## EXERCISE REQUIREMENTS
Word for word, please restate the lines from the beginning of the data through the line in which "Task: Select ΟΡΓΑΝΩΣΗ" appears.
BEGIN
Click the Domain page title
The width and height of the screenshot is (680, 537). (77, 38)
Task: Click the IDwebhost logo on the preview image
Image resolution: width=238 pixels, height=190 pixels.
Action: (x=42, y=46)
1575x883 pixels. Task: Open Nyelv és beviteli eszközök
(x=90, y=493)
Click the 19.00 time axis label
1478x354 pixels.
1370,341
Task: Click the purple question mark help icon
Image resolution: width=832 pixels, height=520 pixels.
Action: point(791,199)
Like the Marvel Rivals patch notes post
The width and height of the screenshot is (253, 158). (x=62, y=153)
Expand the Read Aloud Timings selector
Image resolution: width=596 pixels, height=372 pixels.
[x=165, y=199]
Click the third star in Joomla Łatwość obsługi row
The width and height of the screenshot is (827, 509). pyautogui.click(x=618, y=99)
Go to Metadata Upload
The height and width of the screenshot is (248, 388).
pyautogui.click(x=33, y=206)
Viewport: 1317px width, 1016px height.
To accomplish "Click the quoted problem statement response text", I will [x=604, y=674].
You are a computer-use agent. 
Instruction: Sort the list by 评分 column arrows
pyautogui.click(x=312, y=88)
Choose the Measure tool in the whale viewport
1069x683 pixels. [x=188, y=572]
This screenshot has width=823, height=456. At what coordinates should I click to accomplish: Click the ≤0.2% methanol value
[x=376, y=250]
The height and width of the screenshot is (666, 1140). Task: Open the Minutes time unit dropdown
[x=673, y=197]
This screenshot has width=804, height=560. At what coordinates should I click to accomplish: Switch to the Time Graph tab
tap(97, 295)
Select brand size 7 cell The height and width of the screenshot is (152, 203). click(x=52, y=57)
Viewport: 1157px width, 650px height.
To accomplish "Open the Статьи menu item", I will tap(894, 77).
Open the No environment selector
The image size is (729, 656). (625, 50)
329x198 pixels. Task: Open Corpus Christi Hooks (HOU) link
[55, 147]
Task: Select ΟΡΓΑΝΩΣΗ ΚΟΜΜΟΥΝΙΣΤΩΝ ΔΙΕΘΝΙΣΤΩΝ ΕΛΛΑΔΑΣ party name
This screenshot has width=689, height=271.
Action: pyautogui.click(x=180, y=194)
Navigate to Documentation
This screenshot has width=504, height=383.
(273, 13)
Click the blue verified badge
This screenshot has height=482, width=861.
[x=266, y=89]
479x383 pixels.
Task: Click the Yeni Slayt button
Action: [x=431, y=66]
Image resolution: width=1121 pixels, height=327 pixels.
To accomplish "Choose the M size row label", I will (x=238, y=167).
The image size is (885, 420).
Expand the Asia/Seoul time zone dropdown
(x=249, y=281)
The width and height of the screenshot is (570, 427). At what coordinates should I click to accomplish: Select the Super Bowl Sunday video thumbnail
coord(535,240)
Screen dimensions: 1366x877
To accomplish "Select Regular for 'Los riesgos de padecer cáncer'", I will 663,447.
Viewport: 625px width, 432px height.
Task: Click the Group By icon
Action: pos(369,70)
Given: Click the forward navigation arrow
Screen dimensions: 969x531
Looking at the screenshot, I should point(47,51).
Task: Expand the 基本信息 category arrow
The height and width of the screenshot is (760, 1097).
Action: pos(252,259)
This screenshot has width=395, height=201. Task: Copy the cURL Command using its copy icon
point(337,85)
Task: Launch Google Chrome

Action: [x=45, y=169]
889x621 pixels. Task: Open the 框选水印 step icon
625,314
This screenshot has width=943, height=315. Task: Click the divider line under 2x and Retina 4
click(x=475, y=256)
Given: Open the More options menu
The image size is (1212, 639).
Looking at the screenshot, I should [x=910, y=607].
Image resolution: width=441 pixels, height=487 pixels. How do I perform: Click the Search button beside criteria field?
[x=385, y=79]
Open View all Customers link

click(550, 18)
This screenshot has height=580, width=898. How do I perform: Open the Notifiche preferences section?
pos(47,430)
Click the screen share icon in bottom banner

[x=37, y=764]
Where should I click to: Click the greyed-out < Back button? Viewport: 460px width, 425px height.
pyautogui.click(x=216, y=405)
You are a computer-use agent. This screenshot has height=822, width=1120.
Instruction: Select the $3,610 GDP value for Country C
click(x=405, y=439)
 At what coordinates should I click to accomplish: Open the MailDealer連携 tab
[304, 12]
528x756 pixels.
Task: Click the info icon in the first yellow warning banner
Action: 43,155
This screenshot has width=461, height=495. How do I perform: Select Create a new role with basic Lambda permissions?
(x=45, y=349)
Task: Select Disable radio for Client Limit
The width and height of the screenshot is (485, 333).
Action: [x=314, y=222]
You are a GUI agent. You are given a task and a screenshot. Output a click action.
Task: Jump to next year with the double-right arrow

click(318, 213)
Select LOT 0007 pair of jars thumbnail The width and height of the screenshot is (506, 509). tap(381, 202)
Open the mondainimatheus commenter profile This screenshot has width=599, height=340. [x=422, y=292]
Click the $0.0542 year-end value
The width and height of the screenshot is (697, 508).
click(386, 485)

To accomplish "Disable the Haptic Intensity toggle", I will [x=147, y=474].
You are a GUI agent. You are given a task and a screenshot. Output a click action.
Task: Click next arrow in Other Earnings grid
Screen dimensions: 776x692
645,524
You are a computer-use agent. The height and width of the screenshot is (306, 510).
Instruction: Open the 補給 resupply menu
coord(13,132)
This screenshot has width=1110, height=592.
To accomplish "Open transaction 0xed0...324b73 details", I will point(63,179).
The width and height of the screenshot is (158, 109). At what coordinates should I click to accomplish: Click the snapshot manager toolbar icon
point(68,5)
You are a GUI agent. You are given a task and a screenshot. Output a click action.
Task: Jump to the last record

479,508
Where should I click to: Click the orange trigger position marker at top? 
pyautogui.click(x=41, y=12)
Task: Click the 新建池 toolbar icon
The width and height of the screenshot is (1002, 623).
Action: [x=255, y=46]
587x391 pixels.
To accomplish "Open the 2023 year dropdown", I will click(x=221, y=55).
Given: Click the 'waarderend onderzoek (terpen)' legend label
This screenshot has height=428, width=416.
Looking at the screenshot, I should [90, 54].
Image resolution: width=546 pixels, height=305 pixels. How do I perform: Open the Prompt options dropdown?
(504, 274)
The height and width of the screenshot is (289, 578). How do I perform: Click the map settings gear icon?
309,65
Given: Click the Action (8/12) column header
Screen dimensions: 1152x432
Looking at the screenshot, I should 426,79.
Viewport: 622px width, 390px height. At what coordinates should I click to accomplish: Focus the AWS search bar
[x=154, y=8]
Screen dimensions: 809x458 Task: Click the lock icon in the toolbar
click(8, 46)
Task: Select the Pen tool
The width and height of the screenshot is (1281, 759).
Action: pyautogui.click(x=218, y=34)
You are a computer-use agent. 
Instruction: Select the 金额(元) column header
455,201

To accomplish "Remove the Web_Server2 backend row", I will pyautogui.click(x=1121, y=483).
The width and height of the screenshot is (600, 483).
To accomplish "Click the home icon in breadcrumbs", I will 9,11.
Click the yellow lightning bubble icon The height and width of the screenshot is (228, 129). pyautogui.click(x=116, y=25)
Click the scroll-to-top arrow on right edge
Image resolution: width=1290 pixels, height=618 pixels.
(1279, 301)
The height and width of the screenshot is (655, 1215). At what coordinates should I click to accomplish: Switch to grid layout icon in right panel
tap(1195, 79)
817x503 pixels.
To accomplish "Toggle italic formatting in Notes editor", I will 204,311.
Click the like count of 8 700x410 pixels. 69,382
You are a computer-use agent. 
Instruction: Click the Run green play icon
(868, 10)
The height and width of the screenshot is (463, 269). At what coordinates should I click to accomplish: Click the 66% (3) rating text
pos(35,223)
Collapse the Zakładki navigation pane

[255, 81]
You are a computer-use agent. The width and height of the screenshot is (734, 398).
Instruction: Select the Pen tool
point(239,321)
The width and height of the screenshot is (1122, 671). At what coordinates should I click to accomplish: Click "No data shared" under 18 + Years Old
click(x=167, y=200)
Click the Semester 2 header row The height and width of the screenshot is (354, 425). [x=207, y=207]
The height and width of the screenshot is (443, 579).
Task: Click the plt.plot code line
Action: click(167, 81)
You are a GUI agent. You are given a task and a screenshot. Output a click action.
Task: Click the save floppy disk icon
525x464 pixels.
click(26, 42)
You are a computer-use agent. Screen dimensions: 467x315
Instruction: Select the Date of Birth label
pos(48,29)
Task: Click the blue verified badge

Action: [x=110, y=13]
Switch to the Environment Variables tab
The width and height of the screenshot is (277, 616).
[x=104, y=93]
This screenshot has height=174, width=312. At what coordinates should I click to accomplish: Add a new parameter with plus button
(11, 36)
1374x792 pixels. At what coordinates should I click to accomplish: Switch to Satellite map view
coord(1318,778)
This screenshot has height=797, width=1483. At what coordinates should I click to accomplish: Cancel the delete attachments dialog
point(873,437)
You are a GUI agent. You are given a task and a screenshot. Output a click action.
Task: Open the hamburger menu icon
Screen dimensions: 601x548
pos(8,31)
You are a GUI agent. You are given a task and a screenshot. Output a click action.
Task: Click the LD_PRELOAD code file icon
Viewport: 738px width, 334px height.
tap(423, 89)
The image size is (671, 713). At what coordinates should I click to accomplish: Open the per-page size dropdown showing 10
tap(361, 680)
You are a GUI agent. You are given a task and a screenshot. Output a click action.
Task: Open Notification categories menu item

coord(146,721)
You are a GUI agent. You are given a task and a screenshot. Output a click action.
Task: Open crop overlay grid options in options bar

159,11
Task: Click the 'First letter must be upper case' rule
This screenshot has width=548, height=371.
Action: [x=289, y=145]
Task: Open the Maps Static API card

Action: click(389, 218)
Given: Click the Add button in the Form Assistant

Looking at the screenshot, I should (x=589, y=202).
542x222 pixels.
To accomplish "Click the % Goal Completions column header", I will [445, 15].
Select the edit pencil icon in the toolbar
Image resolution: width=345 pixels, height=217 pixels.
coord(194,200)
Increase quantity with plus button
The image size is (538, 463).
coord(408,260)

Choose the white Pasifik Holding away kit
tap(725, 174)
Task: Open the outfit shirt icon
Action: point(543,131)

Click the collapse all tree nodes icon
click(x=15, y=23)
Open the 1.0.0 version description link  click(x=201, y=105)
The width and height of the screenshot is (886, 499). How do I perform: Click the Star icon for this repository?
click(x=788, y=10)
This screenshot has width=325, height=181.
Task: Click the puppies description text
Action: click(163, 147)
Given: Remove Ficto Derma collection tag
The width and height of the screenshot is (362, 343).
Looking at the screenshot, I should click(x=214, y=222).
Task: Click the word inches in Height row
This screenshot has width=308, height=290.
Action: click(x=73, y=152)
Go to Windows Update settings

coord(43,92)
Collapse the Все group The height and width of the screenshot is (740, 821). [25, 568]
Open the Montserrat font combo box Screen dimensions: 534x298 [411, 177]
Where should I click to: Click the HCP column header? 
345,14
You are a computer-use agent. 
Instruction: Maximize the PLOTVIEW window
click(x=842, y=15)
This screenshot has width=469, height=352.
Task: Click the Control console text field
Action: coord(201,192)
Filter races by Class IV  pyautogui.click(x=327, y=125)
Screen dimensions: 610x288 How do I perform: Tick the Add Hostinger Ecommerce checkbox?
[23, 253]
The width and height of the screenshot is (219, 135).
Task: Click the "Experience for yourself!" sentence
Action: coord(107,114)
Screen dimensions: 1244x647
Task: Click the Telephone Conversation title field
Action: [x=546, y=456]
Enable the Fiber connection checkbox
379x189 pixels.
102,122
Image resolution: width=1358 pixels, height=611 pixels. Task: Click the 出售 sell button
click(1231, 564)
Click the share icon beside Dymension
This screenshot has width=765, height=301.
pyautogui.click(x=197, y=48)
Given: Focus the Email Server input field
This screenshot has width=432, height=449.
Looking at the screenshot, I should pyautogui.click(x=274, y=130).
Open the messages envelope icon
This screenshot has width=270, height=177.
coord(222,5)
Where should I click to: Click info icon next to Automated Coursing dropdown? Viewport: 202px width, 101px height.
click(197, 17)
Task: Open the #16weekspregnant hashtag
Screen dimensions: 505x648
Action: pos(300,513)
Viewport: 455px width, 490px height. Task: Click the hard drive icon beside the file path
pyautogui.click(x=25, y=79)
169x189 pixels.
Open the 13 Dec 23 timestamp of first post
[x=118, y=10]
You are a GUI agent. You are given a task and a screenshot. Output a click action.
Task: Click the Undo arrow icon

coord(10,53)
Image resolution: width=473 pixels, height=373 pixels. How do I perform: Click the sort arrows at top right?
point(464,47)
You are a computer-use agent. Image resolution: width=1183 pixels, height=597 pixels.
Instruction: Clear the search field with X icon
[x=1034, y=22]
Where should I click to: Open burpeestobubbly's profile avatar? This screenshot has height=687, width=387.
END
## TASK ANSWER
Click the Domain page title
The width and height of the screenshot is (680, 537). (77, 38)
Task: Click the IDwebhost logo on the preview image
Image resolution: width=238 pixels, height=190 pixels.
Action: (x=42, y=46)
1575x883 pixels. Task: Open Nyelv és beviteli eszközök
(x=90, y=493)
Click the 19.00 time axis label
1478x354 pixels.
1370,341
Task: Click the purple question mark help icon
Image resolution: width=832 pixels, height=520 pixels.
Action: point(791,199)
Like the Marvel Rivals patch notes post
The width and height of the screenshot is (253, 158). (x=62, y=153)
Expand the Read Aloud Timings selector
Image resolution: width=596 pixels, height=372 pixels.
[x=165, y=199]
Click the third star in Joomla Łatwość obsługi row
The width and height of the screenshot is (827, 509). pyautogui.click(x=618, y=99)
Go to Metadata Upload
The height and width of the screenshot is (248, 388).
pyautogui.click(x=33, y=206)
Viewport: 1317px width, 1016px height.
To accomplish "Click the quoted problem statement response text", I will [x=604, y=674].
You are a computer-use agent. 
Instruction: Sort the list by 评分 column arrows
pyautogui.click(x=312, y=88)
Choose the Measure tool in the whale viewport
1069x683 pixels. [x=188, y=572]
This screenshot has width=823, height=456. At what coordinates should I click to accomplish: Click the ≤0.2% methanol value
[x=376, y=250]
The height and width of the screenshot is (666, 1140). Task: Open the Minutes time unit dropdown
[x=673, y=197]
This screenshot has width=804, height=560. At what coordinates should I click to accomplish: Switch to the Time Graph tab
tap(97, 295)
Select brand size 7 cell The height and width of the screenshot is (152, 203). click(x=52, y=57)
Viewport: 1157px width, 650px height.
To accomplish "Open the Статьи menu item", I will tap(894, 77).
Open the No environment selector
The image size is (729, 656). (625, 50)
329x198 pixels. Task: Open Corpus Christi Hooks (HOU) link
[55, 147]
Task: Select ΟΡΓΑΝΩΣΗ ΚΟΜΜΟΥΝΙΣΤΩΝ ΔΙΕΘΝΙΣΤΩΝ ΕΛΛΑΔΑΣ party name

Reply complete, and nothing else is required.